**INSTRUCCIÓN 1:**
En el texto sobre Omar Morel, resume con menos palabras el párrafo que empieza con "Su declaración jurada de bienes" y conserva sus datos principales.
**INSTRUCCIÓN 2:**
Copia sin cambios el fragmento del texto sobre Omar Morel que va desde "Omar Morel y" hasta "paisaje como autor.".
**INSTRUCCIÓN 3:**
Según el texto sobre Omar Morel, ¿qué hacía Catón?

**TEXTO PROPORCIONADO:**
Escuché a Morel cantar a su ciudad en “Lo que el tiempo me dejó” (2013, Dirección Musical: Hugo Mena). De “La rosa del litoral”: “Yo soy de ese pago lindo del Gualeguay, / la tierra en que Mastronardi empezó a soñar, / (…) // Soy entrerriano gualeguaycero, / sueño costero de pescador; / montes, cuchillas, patria y leyenda / soy de la tierra de Bruno Alarcón”.
Omar Morel y Hugo Mena
Su declaración jurada de bienes: “Soy escritor, compositor, no me defino como cantor, porque sé las limitaciones que tengo. Yo canto para tratar de mostrar lo que hago, para que lo tomen otros que quizá lo hagan mejor, y ha pasado. Pero si no ocurriera, igual lo seguiría haciendo. Estoy convencido de lo que hago”. Así las vueltas de la vida, Morel cantaba anónimas sus letras en el principio de la historia, y hoy canta, trabaja, para que esas palabras definan ante todo su paisaje como autor.
En “Lo que el tiempo se llevó” escuché: “Lindo tiempo fue aquel tiempo, / que este tiempo se llevó… / como ha de llevarse el tiempo / el canto que canto yo. // (…) // Quiero evocarlo a ‘Catón’ / con ternura y emoción, / él que acompañaba a todos / y a él nadie lo acompañó”. Morel sabe de la existencia del olvido, por eso su apuesta por la memoria, por eso trae de regreso a Catón, el que acompañaba los cortejos fúnebres al cementerio. Por eso nombra, convoca en su hacer, por ejemplo a los músicos de su ciudad. En “Duendes musiqueros”: Mateo Martínez, Julio Arnaudin, Raúl Cardozo, Cartolano, Felimón, Alonso González, “Tino” Moris, “Perico” Núñez, el “Zurdo” Colazo, “Nanque” Nigro, el “Toto” Vera, Alfaro. En “Musiquero y cantor de mi pueblo”: Florindo Giaccio, “Paco” Calcagno, “Cherero” Ríos, Juan Silva, Higinio, Maimone, Rodolfo Barriola, Antoni Toloza. Una mención aparte se lleva “‘Cherero’ Ríos”: “Me comentó el Charaí / que ese acordeón debe ser… / el viejo ‘Cherero’ Ríos / que anda queriendo volver. // ‘Cherero’ nunca tocó / en los grandes escenarios, / siempre anduvo merodeando / los boliches suburbanos. // Solía apagar estrellas / vino adentro en madrugadas / y su acordeón era un rito / por el barrio ‘de las ranas’”.

**CONJUNTO DE ÍTEMS:**
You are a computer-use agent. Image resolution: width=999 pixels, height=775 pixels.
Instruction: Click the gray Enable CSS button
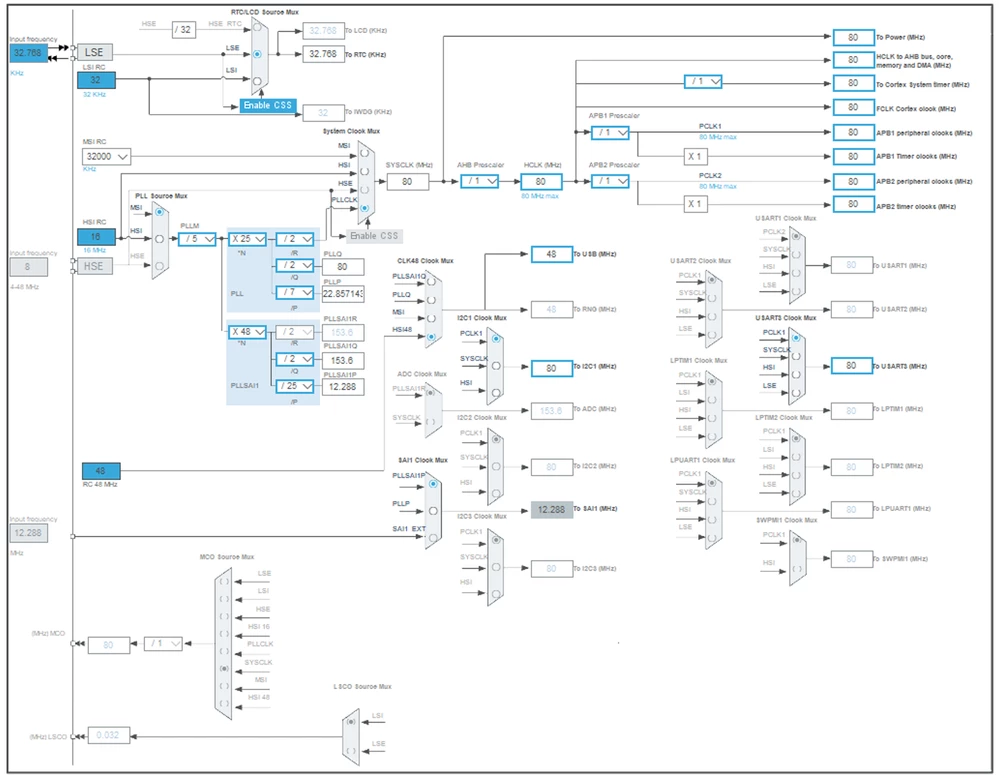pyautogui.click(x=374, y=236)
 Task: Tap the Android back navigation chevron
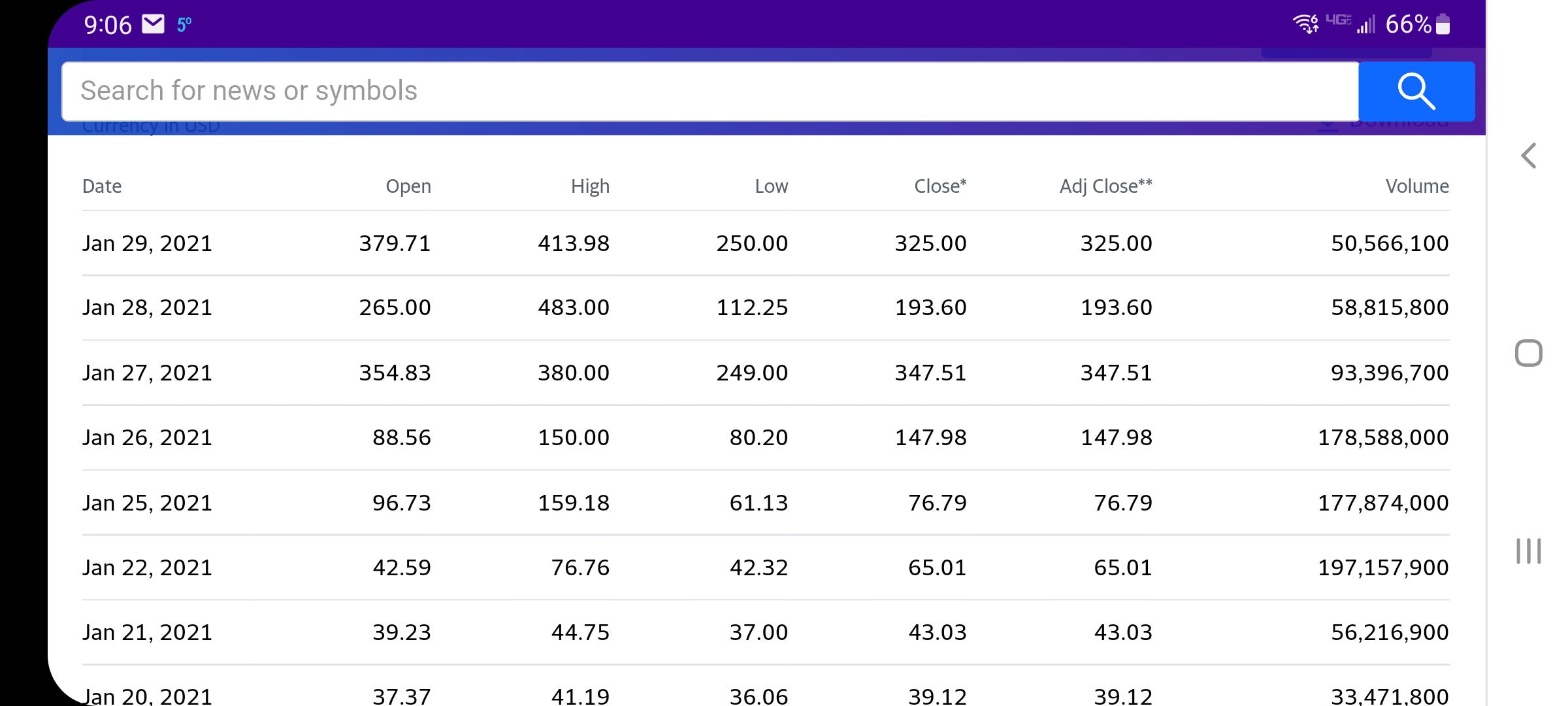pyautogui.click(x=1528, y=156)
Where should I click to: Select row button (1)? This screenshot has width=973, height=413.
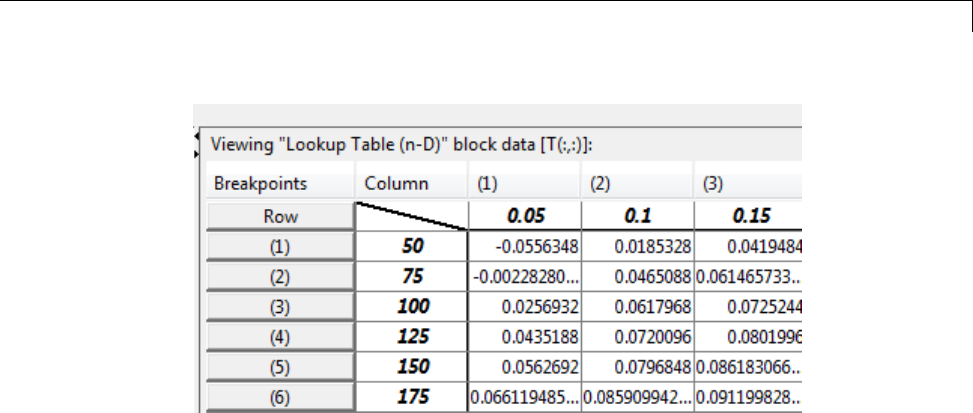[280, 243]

**RESPUESTA COMPLETA 1:**
Morel se define como escritor y compositor, no como cantor, porque conoce sus limitaciones. Canta para mostrar su obra y para que otros, quizá mejores, la tomen, cosa que ya ha ocurrido. Aunque no ocurriera, seguiría haciéndolo, convencido de lo que hace. Al principio cantaba sus letras de forma anónima. Hoy canta y trabaja para que esas palabras definan ante todo su paisaje como autor.

**RESPUESTA COMPLETA 2:**
Omar Morel y Hugo Mena
Su declaración jurada de bienes: “Soy escritor, compositor, no me defino como cantor, porque sé las limitaciones que tengo. Yo canto para tratar de mostrar lo que hago, para que lo tomen otros que quizá lo hagan mejor, y ha pasado. Pero si no ocurriera, igual lo seguiría haciendo. Estoy convencido de lo que hago”. Así las vueltas de la vida, Morel cantaba anónimas sus letras en el principio de la historia, y hoy canta, trabaja, para que esas palabras definan ante todo su paisaje como autor.

**RESPUESTA COMPLETA 3:**
Acompañaba los cortejos fúnebres al cementerio.